Thursday, November 15, 2012

Inside Trade | Chart Patterns: Head and Shoulders


After discussing about patterns in my previous post, I deemed to go a bit further down the topic by discussing one of the most famous and widely popular pattern – Head and Shoulders.

Head and Shoulders according to my research is one of the most famous reversal pattern. Reversal means that there is a change in the direction of the trend. It is meant to go to the opposite direction of the trend. Head and Shoulders is found on both the bullish and bearish trend but is named differently depending on the current pattern. If in case the trend is bullish, it is called Head and Shoulders Top. On the other hand, if it is in the bearish trend, it is called Head and Shoulders Bottom.
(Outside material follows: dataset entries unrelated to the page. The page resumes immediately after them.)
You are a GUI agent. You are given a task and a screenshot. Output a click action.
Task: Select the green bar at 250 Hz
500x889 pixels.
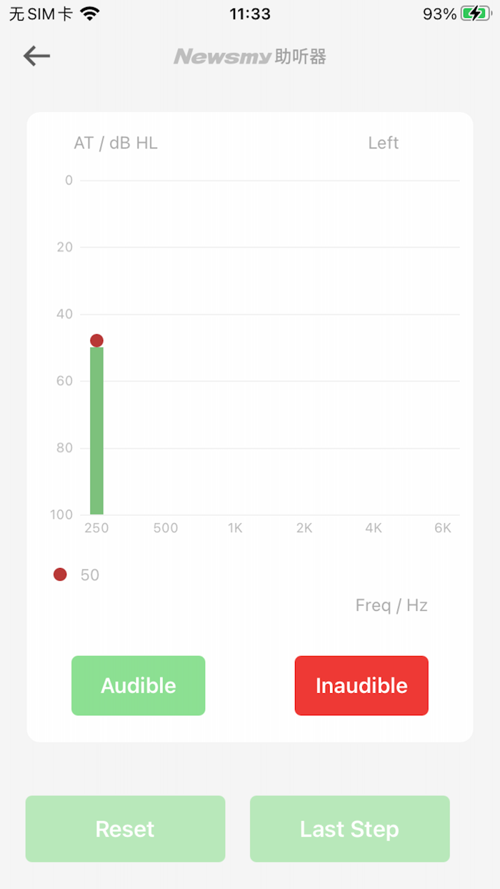click(96, 429)
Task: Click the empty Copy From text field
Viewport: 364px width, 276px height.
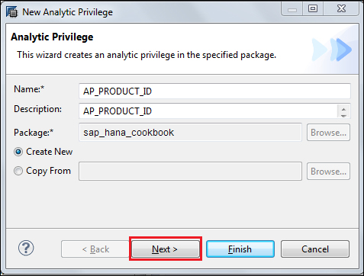Action: pos(190,172)
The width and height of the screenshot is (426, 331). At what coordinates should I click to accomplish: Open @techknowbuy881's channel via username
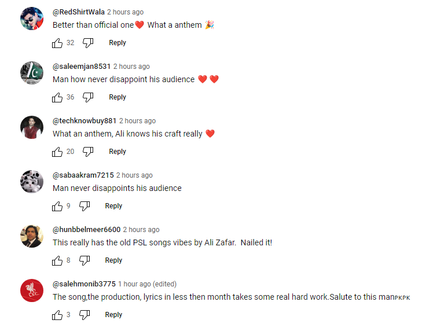pos(85,121)
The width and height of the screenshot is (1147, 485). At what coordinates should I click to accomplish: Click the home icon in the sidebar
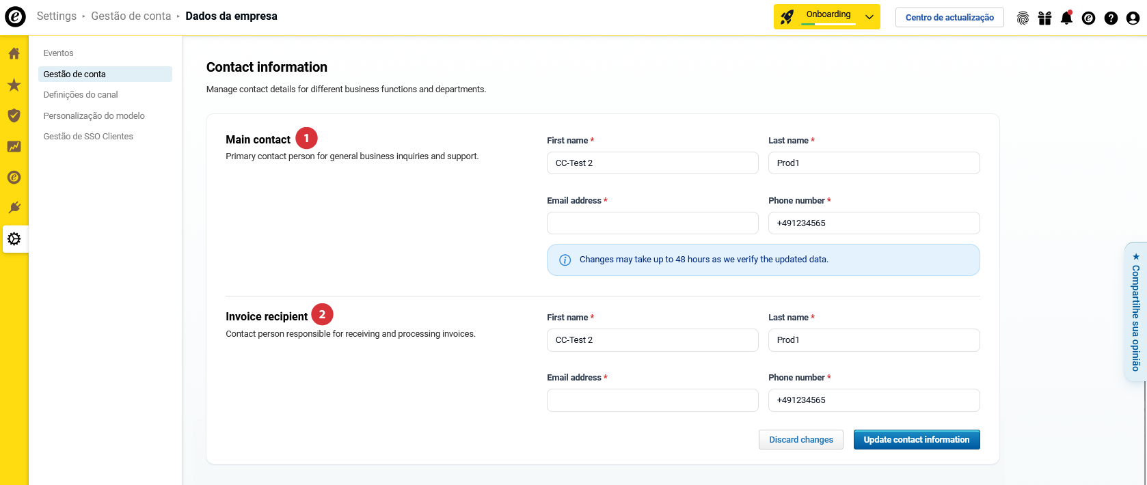14,53
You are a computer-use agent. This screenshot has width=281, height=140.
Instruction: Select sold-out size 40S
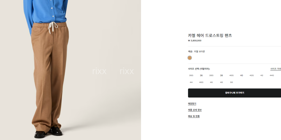coord(232,75)
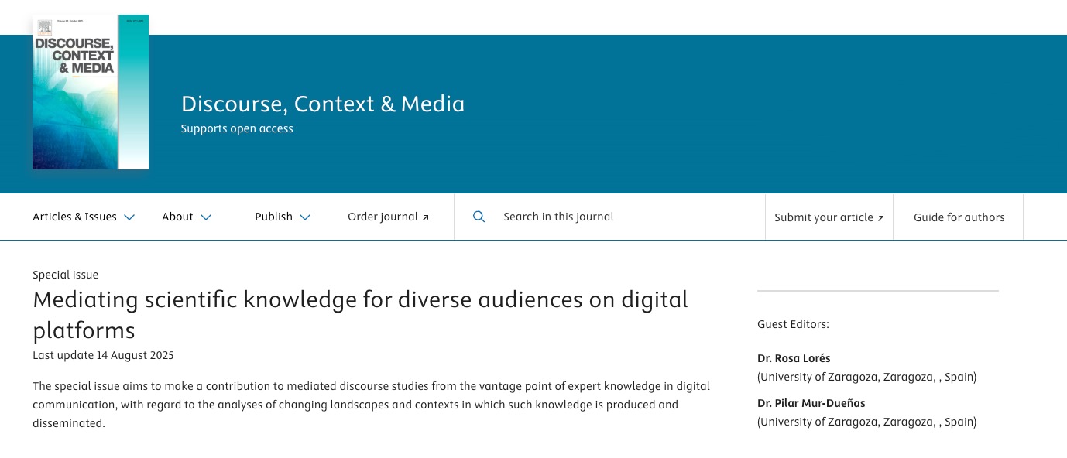Viewport: 1067px width, 458px height.
Task: Expand the chevron next to About
Action: pyautogui.click(x=206, y=217)
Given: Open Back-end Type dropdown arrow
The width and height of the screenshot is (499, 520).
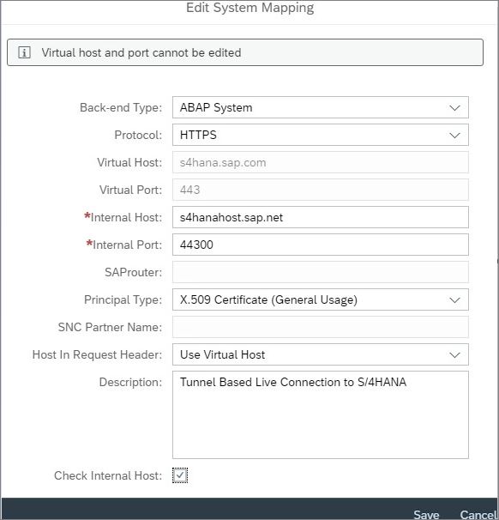Looking at the screenshot, I should [454, 107].
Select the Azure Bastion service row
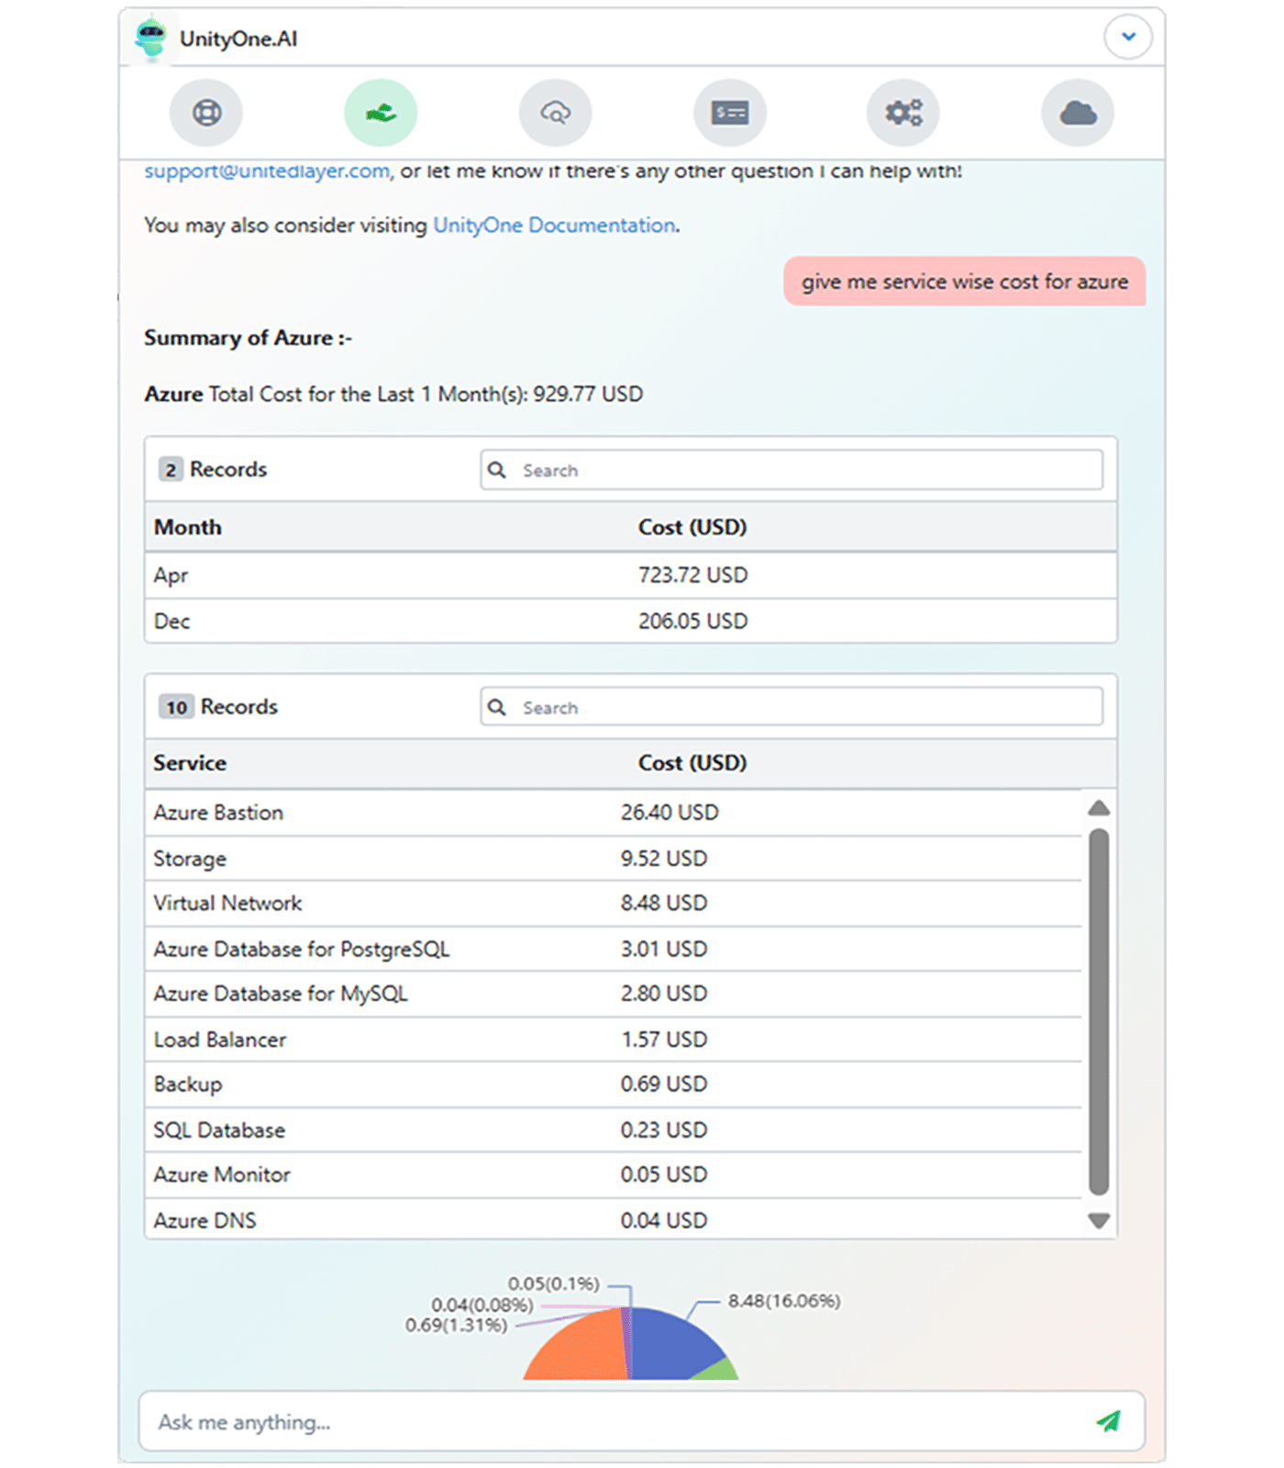 pos(613,813)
The pattern is composed of three parts: left shoulder, head, right shoulder. A horizontal line is drawn to serve as the neckline for the pattern which makes it similar to a head and shoulders of an alligator.

How it is formed?

The left shoulder is normally formed after a long movement in the market. After its formation, price usually goes to the opposite side until it reaches a value which will reverse it. At this point, the head will be formed as the price rises until it reaches a peak higher than the value of the left shoulder. It will again start to descend until its reversal which will draw the right shoulder. The highest value of the two shoulders are usually the same or almost the same. The neckline will be drawn by putting a horizontal line between the beginning and ending price of the head.